*Your goal:*
Recast the listing below as a numbered list, dropping any blank lines.

*Data entries:*
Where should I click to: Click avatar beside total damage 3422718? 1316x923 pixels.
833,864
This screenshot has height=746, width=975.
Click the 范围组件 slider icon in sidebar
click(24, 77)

*Exercise result:*
1. Where should I click to: Click avatar beside total damage 3422718? 1316x923 pixels.
2. 833,864
3. This screenshot has height=746, width=975.
4. Click the 范围组件 slider icon in sidebar
5. click(24, 77)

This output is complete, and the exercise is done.